Rede von Heidi Specogna bei den Solothurner Filmtagen

 

links: Heidi Specogna, rechts: Anita Hugi Copyright: Solothurner Filmtage

Dass meine erste Werkschau in Solothurn stattfindet, rührt und berührt mich sehr. Ich bin nicht weit von hier geboren und aufgewachsen, ich trage den Geruch des Juras, der Aare, des Seelands auf immer in der Nase – ich rieche dieses besondere Bouquet, wenn ich weit weg bin und „Heimweh“ sage.
 
Alles, was ich für meine spätere Arbeit, für das Filmemachen gebrauchen konnte, habe ich hier am Jurasüdfuss gelernt. Am wichtigsten: die Neugier auf das Andere, auf das Fremde.
Auf die Menschen, die auf der anderen Seeseite leben.
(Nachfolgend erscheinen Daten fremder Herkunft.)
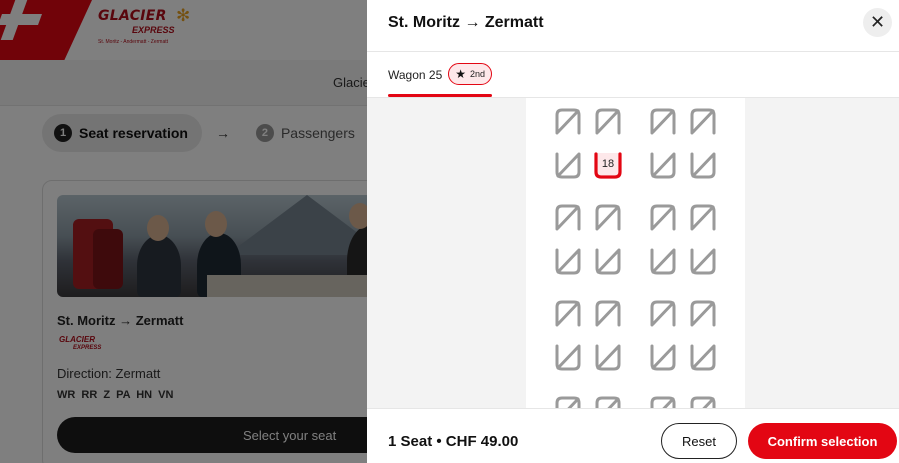 The height and width of the screenshot is (463, 899). Describe the element at coordinates (461, 74) in the screenshot. I see `star-icon: ★` at that location.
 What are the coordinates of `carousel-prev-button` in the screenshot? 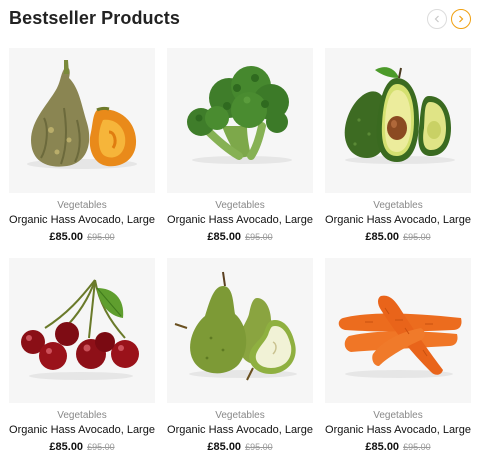 It's located at (437, 19).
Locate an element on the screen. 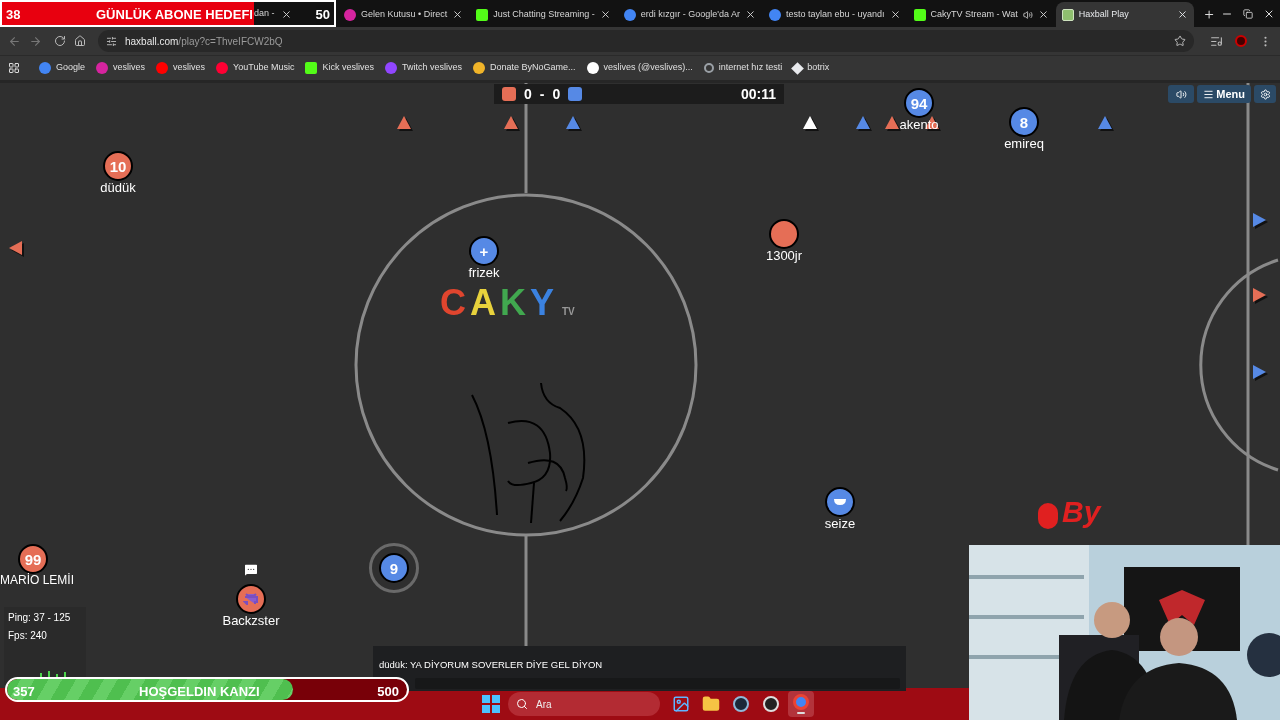 Image resolution: width=1280 pixels, height=720 pixels. bookmark-item: Twitch veslives is located at coordinates (423, 68).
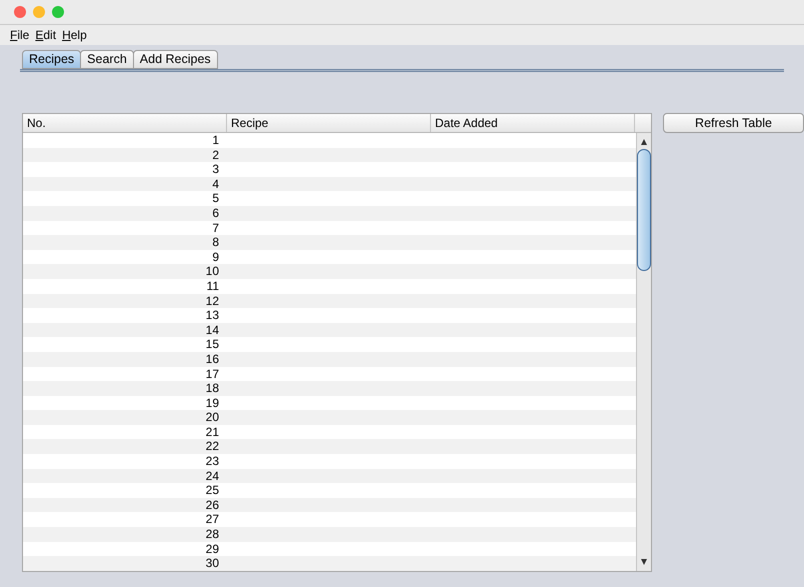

Die Menschen, die französisch sprechen. Die Menschen, die vom Jura kommen. Die Menschen, die uns auf der Durchreise besuchen … Hier habe ich gelernt, über das Andere, das Fremde zu staunen und Fragen zu stellen.
 
Dokumentarfilm als Betrachtung, als Erlebnis bedeutet, den Zuschauer auf eine Erfahrungsreise mitzunehmen. Zu diesem Anderen, zum Fremden. In den Worten von Emmanuel Levinas: „Einem Menschen begegnen heißt, von einem Rätsel wachgehalten werden.“ Heute müssen wir in vielen Bereichen feststellen: Die Zeit, in der es das Andere als Geheimnis, als Verführung gab, ist vorbei. Heute ist mit dem Anderen oft Vorsicht oder gar Angst verbunden.
 
Was vermag Dokumentarfilm zu leisten?
 
Einerseits wenig, weil wir in einer Welt leben, wo Machthaber wie Donald Trump, Wladimir Putin, Tayyip Erdogan, Benjamin Netanjahu fähig sind, mit einem einzigen Reflex die Realität von uns Menschen auf den Kopf zu stellen und die Welt unberechenbarer zu machen.
 
Aber auch in einer solchen Welt, vielleicht gerade in einer solchen, vermag der Dokumentarfilm etwas auszurichten. Nicht der einzelne Dokumentarfilm, ich meine den Geist, aus dem er hervorgeht. Der Dokumentarfilm ist Wegweiser zu inneren Orten, wo menschliche Erfahrung herrührt. Er bringt uns in Berührung mit einem Wissen um das, was gut und was böse ist. In einer aufrichtigen dokumentarischen Erzählung erfahren wir etwas über zwischenmenschliche Beziehungen, über universelle, ethische Entscheidungen, über authentische Emotionen.
 
Dokumentarfilme wirken über die Kraft, die sie im Zuschauer wecken. Über den Drang, das Innenleben von Protagonisten verstehen oder ergründen zu wollen: ihre Werte, ihre Verrücktheiten, ihre Ängste, die Augenblicke ihrer Größe. Dieser Wunsch weckt jenes politische Bewusstsein, ohne das eine Wendung zum Guten sich nicht einleiten ließe.
 
Bei Elias Canetti findet sich ein Gedanke, der für mich an den Kern der Dokumentarfilmkunst rührt: Canetti unterscheidet darin zweierlei Geister. Solche, die sich in Wunden und solche, die sich in Häusern niederlassen. Die Wunde ist in diesem Bild die Öffnung, durch die das Andere eintritt. Das Ohr, die Augen, die sich für das Andere öffnen. Wer in seinem Gemäuer steckt und allenfalls durch Schießscharten blickt, bekommt davon nichts mit. Die Mauern schützen ihn vor dem Eindringen des Anderen. Die Wunde aber bricht die komfortable Innerlichkeit auf.
 
Wer Dokumentarfilme macht und wer Dokumentarfilme schaut, ist oder wird ein Fürsprecher für das Andere. Und damit für den reichen Schatz an Menschlichem, den uns das Andere beschert.